What is your first thought when you hear the word “earth”? Is Planet Earth somewhere you take for granted, a backdrop to your life that you assume will go on as it is? Can you still enjoy nature unclouded by earth’s issues? Or has dread of what’s ahead come to overshadow that experience? Maybe how you feel differs each day.

Since it was founded back in the 1950s, Earth Day has been observed on 22 April each year. You could say that every day should be Earth Day, for what is earth if not our home, the planet on which we depend day to day for all our bodies need and demand? But like all commemorative and special days and weeks, Earth Day serves to raise awareness and create a space for debate. As climate and nature emergency have become more widely acknowledged, but net zero proves a divisive issue, Earth Day takes us back to what it’s all about.
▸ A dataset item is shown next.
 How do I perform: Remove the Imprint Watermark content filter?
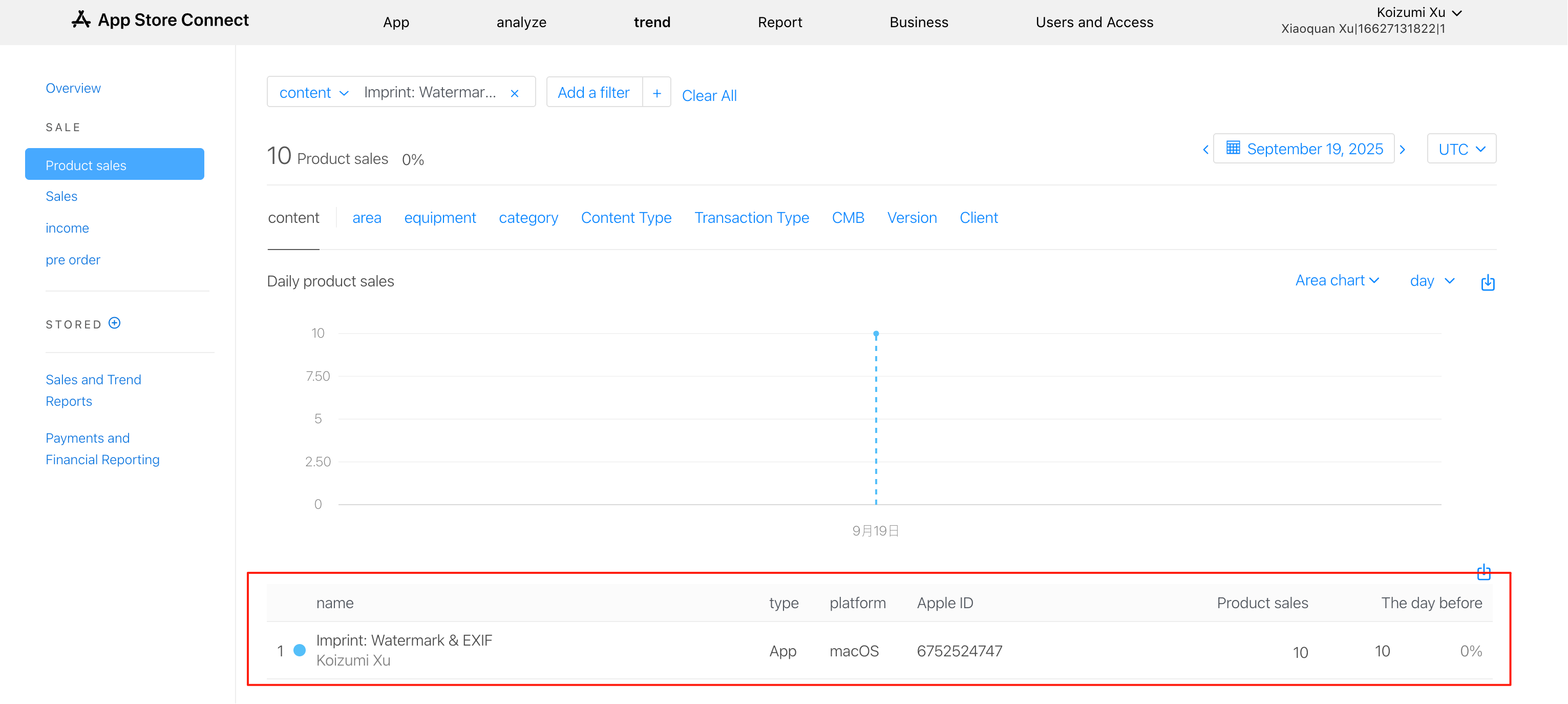point(514,93)
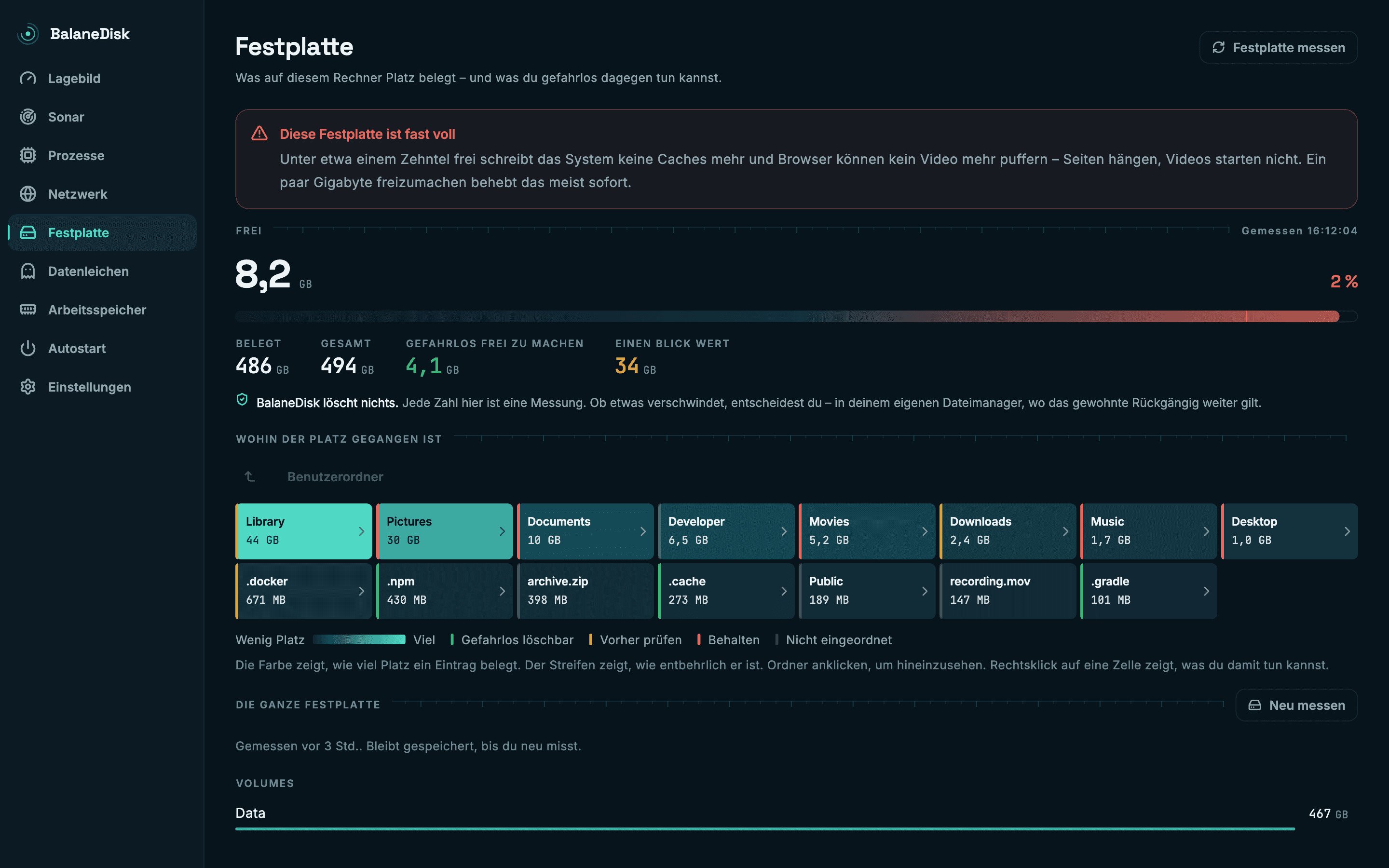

One way to focus on what matters most, to reflect and discuss and express, is through creativity. Following climate and nature reports in the media can be confusing, even overwhelming, and there’s a lot to absorb. Creativity turns that around so we become productive and active. For me, that’s one of creativity’s most positive impacts in general: being creative on any theme is something tangible to do and reduces overthinking or apathy. That’s why I think a creative response to climate and nature issues can be so helpful. Time spent wondering about facts and figures or worrying about the latest dire predictions can be just as well spent, if not better, using art and craft to explore these issues.
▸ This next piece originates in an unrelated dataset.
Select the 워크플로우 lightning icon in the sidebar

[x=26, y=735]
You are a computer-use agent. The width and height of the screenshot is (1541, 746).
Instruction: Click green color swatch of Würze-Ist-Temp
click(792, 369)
Take eco grief. Do you feel deep sadness about biodiversity loss, the likely impacts of a warming planet, or plastic pollution? Many people do now, and like any form of grief or bereavement, eco grief can produce feelings of anger, disbelief and despair. It can also be a profoundly lonely experience, if you feel others do not share or understand your grief. Art and craft can help you lament, a traditional word that’s all about expressing and exploring grief, not shutting it away. Giving yourself the time and opportunity to wade through the flood waters, to let the rain fall on you, to face what is happening head on. Visualize what you mourn about the climate and nature emergency – imagine a place, an ecosystem, a scene, maybe before and after – a thriving scene full of life, become a desolate, bare space. Draw or paint or create a collage of what you visualize. Experiment and don’t hold back. You could cut up your artwork when you’ve finished, or throw paint over it, or scrawl all over it, to symbolize and express your anger or bitterness.
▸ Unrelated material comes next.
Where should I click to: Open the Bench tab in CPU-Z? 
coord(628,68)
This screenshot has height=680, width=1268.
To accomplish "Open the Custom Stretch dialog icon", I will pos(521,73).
Art and craft can also help you celebrate what remains, or what once was, remembering nature’s continuity and beauty, and motivating you not to give up hope that change may come, at whatever level.
And art and craft can become ways to re-imagine. Picture what the change we need would look like. Use this to call and lobby for action, but also to embody this change in little everyday ways. Craftivism gives many people something specific and concrete to hold on to. Make a banner, or an imaginative card to send to local decision makers, take part in a craftivist campaign, make a bug hotel, or get into upcycling, repurposing and support a repair cafe.
Creativity can usher in change we do want, and help us resist the change we don’t want – within and without.